▸ **TASK GOAL**
Can you copy out, word for word, the stretch of lines from the one containing "Task: Play the word by" through the last line, leaving the pictures out?

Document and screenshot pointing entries

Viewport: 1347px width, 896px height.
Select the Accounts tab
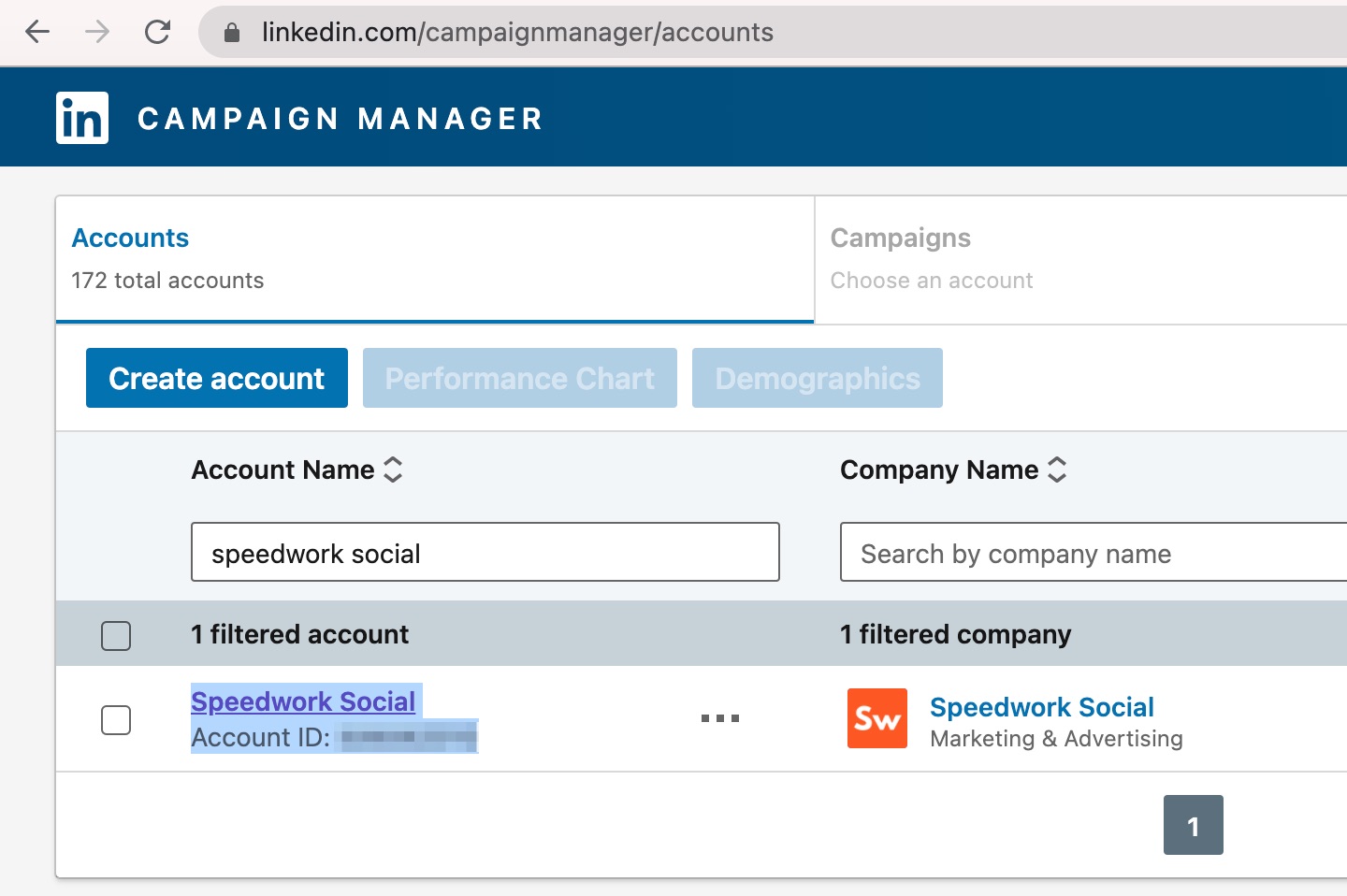[435, 260]
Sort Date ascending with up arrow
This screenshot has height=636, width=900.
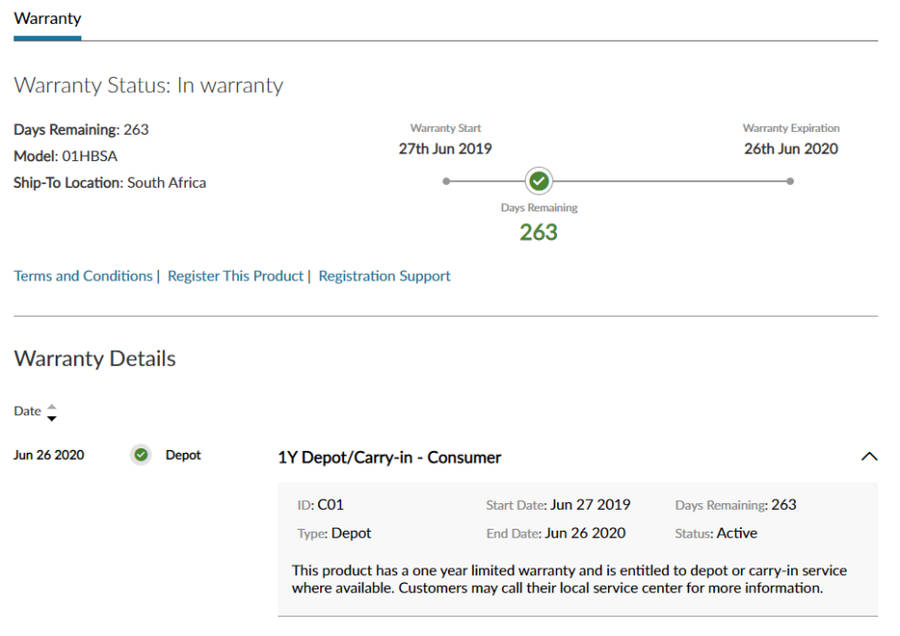click(x=52, y=406)
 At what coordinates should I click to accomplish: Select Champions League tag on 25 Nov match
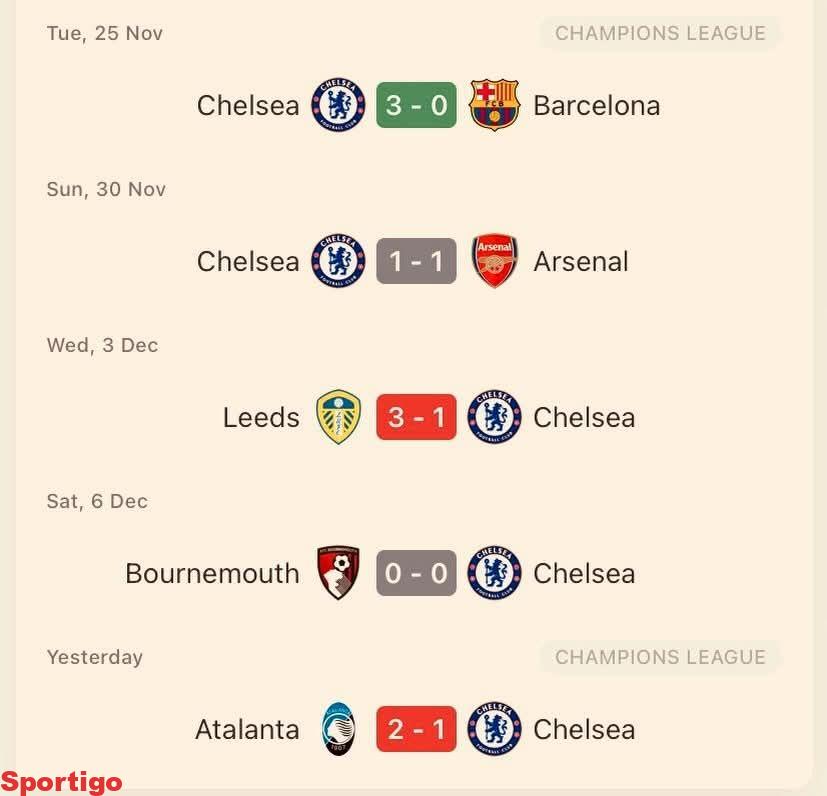tap(660, 33)
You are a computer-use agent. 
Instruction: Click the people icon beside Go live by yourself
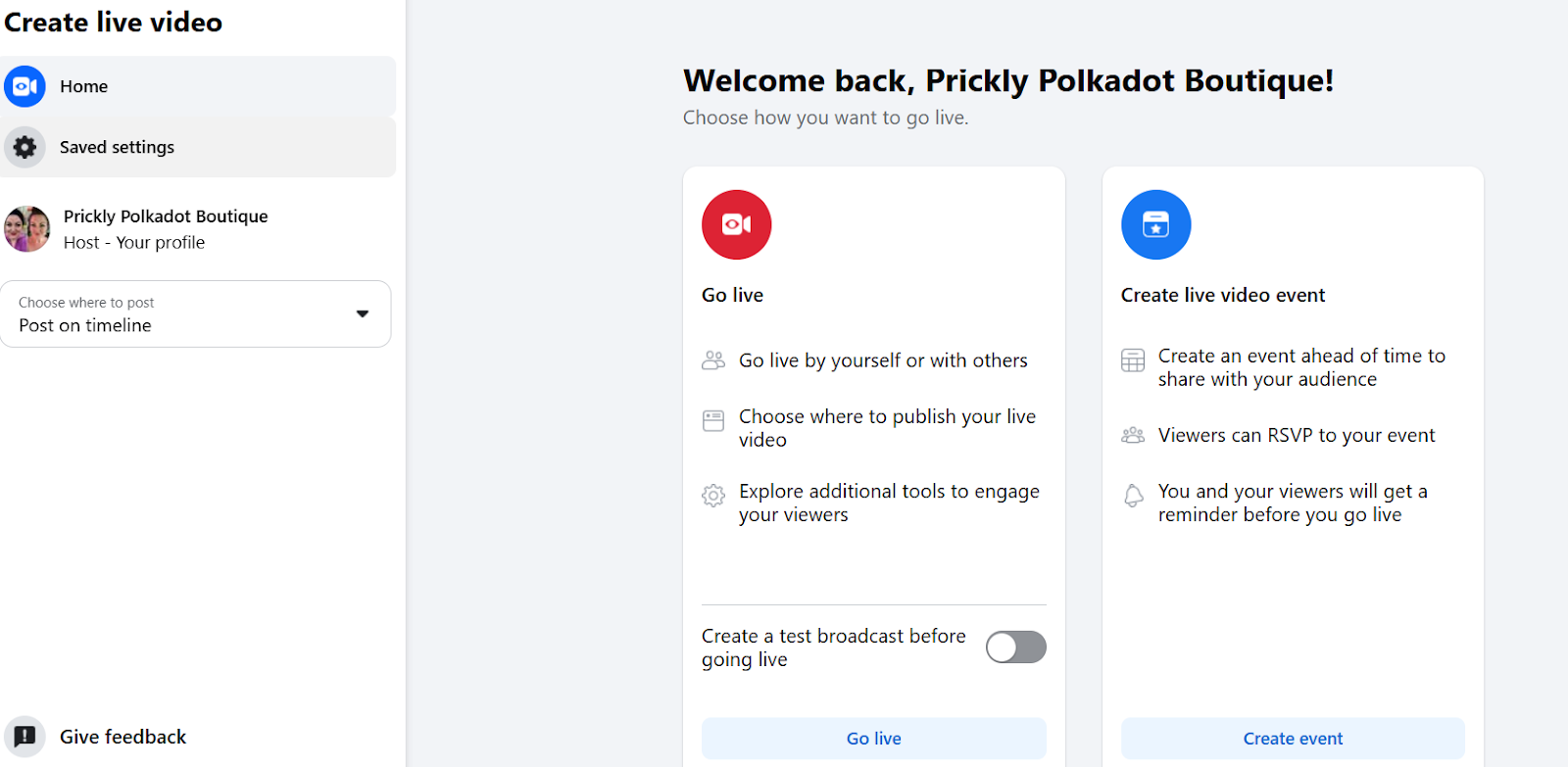point(713,360)
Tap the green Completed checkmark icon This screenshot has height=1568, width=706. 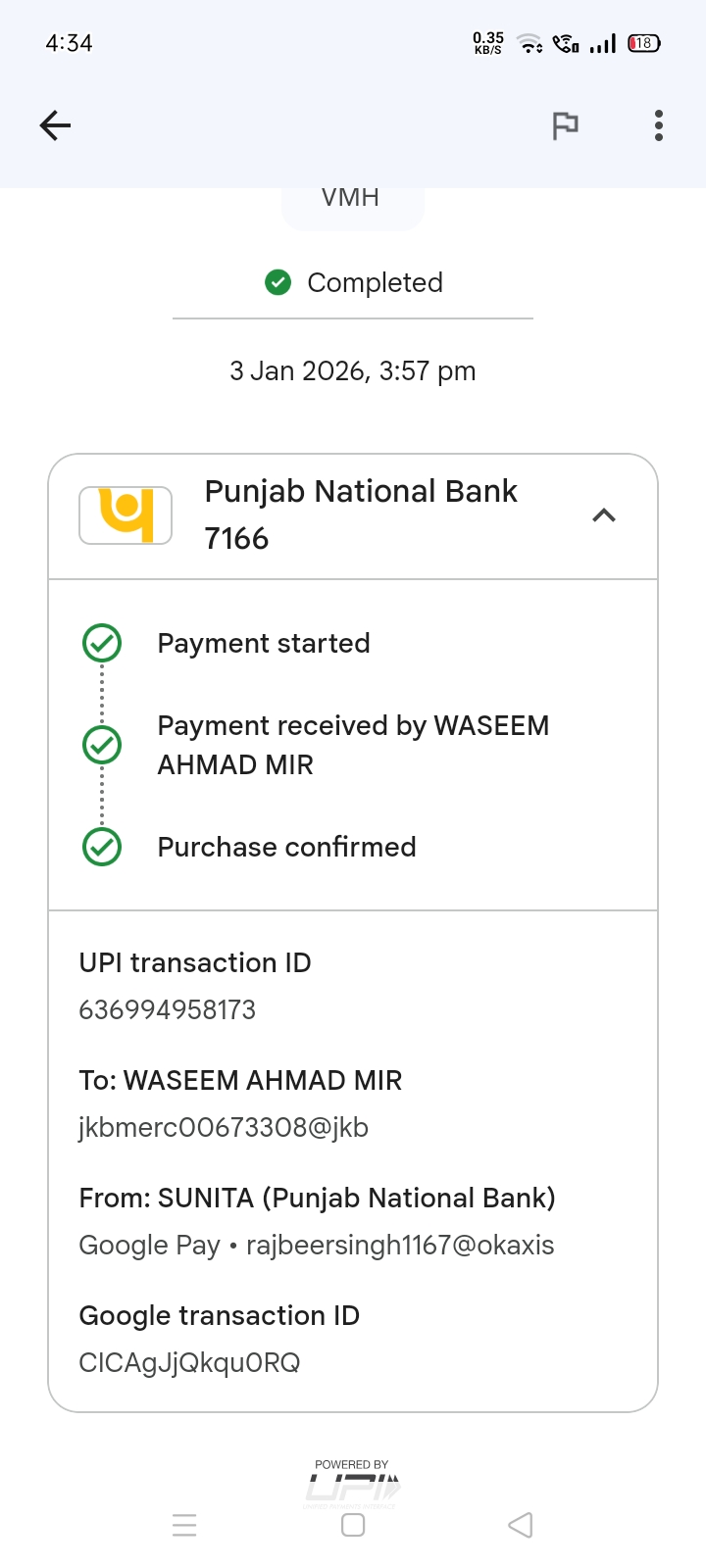(x=278, y=283)
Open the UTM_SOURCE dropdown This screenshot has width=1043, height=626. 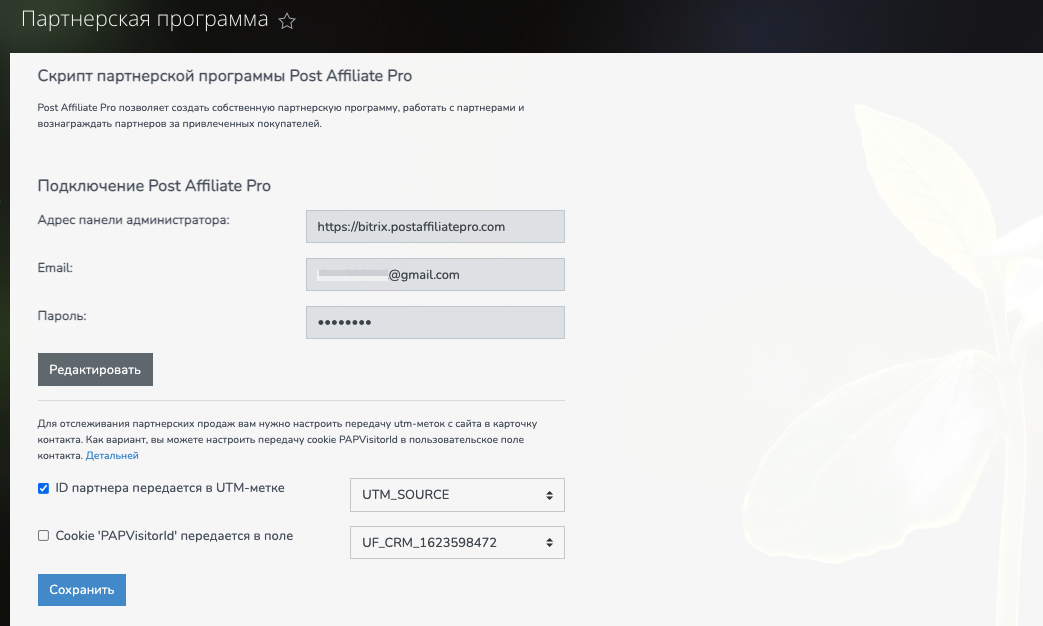point(457,495)
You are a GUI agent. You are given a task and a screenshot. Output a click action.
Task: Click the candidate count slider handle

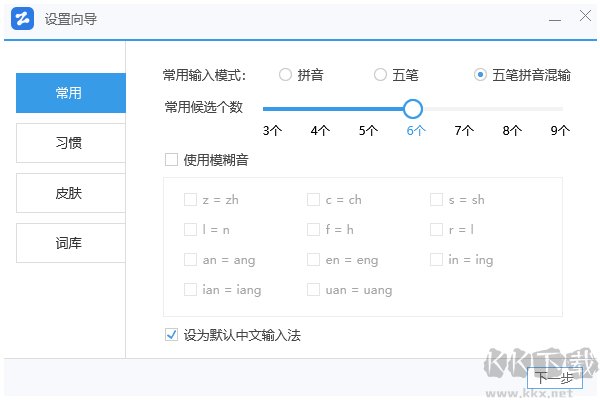[x=413, y=109]
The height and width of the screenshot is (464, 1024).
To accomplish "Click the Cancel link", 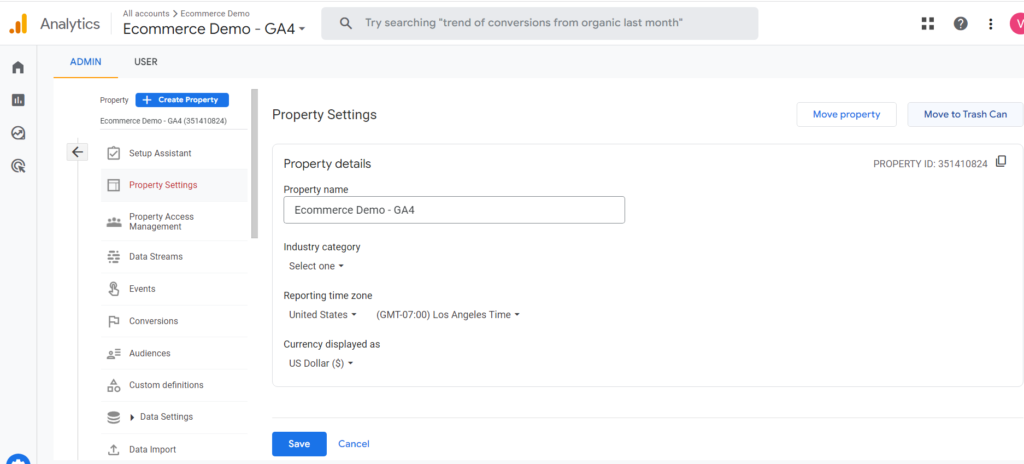I will (x=354, y=444).
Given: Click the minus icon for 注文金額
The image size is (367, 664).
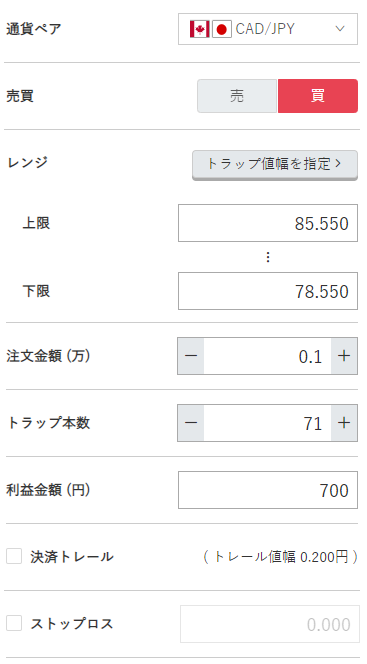Looking at the screenshot, I should [x=191, y=356].
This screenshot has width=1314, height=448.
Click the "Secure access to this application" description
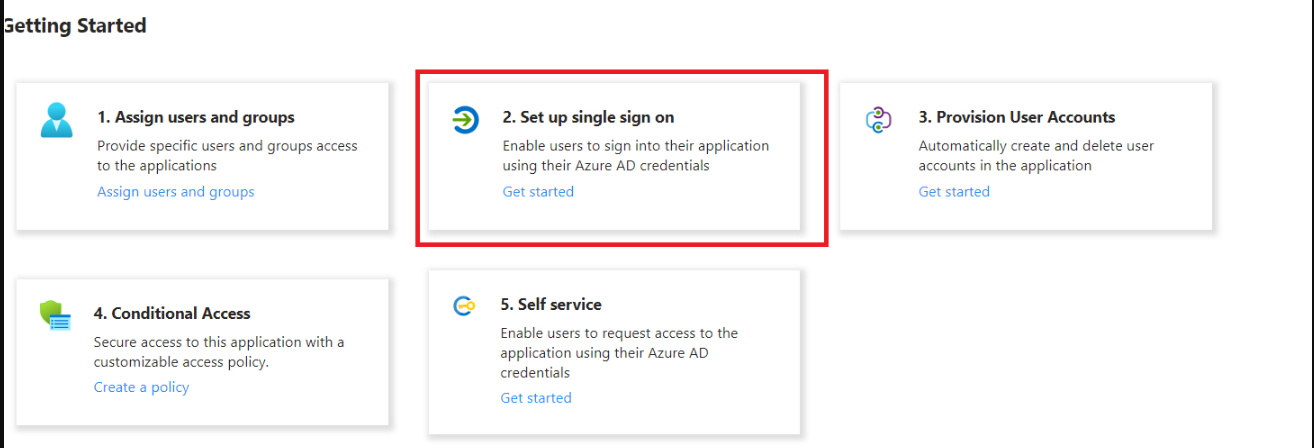coord(218,352)
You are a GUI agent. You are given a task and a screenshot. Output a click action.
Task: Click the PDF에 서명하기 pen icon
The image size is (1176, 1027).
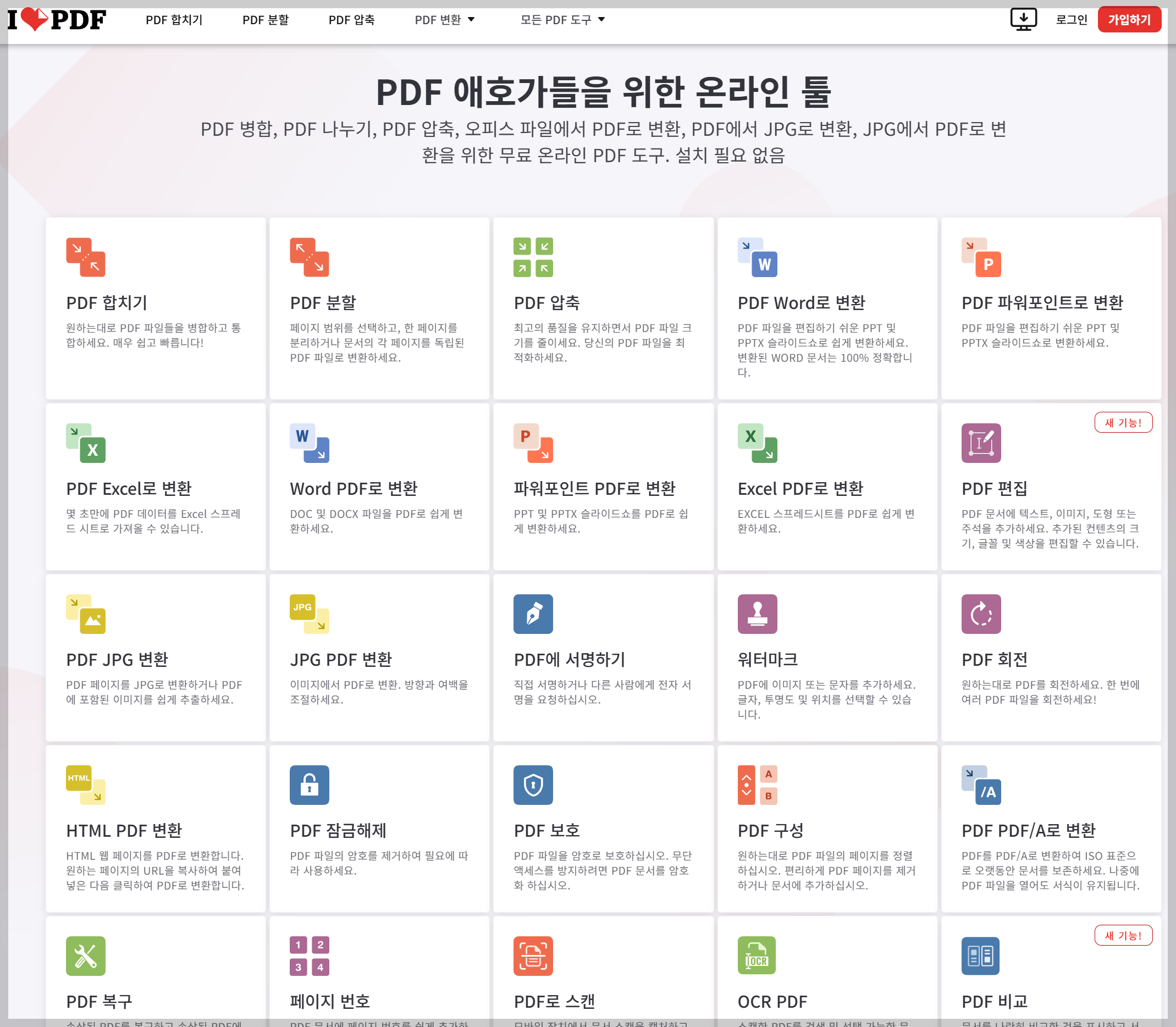pos(533,614)
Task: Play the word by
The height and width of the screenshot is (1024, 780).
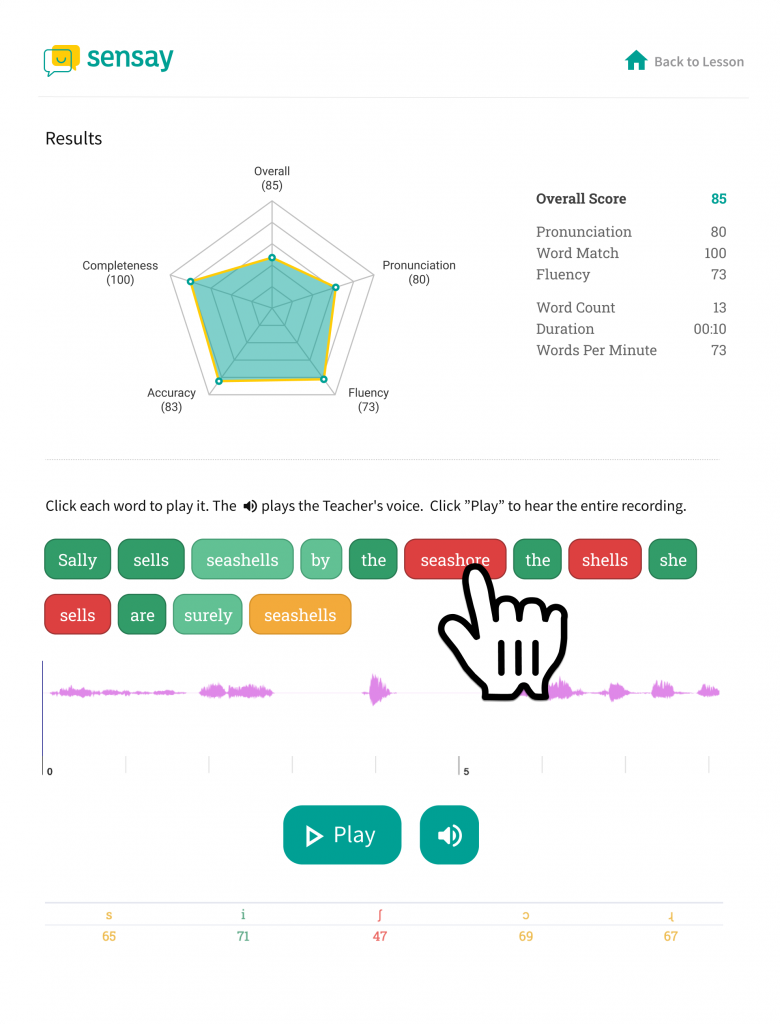Action: coord(321,560)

▸ **SOLUTION TO THIS TASK**
Task: Play the word by
The height and width of the screenshot is (1024, 780).
Action: coord(321,560)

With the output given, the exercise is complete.